Search term "avatar": copy each line of the data containing it.
[Record extracts]
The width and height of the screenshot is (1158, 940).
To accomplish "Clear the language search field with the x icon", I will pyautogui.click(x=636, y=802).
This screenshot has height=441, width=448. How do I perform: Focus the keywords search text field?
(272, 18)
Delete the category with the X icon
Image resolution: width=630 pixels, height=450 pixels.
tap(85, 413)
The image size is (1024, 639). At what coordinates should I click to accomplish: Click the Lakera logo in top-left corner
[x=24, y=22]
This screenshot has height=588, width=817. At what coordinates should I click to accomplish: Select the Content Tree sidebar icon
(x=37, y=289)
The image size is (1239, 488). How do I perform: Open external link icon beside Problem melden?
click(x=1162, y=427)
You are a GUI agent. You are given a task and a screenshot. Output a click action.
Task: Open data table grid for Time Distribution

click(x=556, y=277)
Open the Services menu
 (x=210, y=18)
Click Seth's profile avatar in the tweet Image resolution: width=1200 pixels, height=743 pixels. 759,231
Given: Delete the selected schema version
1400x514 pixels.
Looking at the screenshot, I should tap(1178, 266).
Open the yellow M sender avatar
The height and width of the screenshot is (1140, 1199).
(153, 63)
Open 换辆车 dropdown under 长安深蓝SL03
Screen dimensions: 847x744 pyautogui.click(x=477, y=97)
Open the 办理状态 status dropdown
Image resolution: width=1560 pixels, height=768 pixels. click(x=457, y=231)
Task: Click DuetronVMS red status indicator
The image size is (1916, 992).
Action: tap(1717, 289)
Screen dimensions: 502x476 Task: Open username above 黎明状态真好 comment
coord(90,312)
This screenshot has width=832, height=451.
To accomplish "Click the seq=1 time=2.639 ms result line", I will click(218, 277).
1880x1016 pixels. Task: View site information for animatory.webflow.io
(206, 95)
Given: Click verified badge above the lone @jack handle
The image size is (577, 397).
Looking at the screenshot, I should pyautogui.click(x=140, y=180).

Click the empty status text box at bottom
[/Record extracts]
▶ Result of the exercise
Click Seth's profile avatar in the tweet Image resolution: width=1200 pixels, height=743 pixels. 759,231
Open the yellow M sender avatar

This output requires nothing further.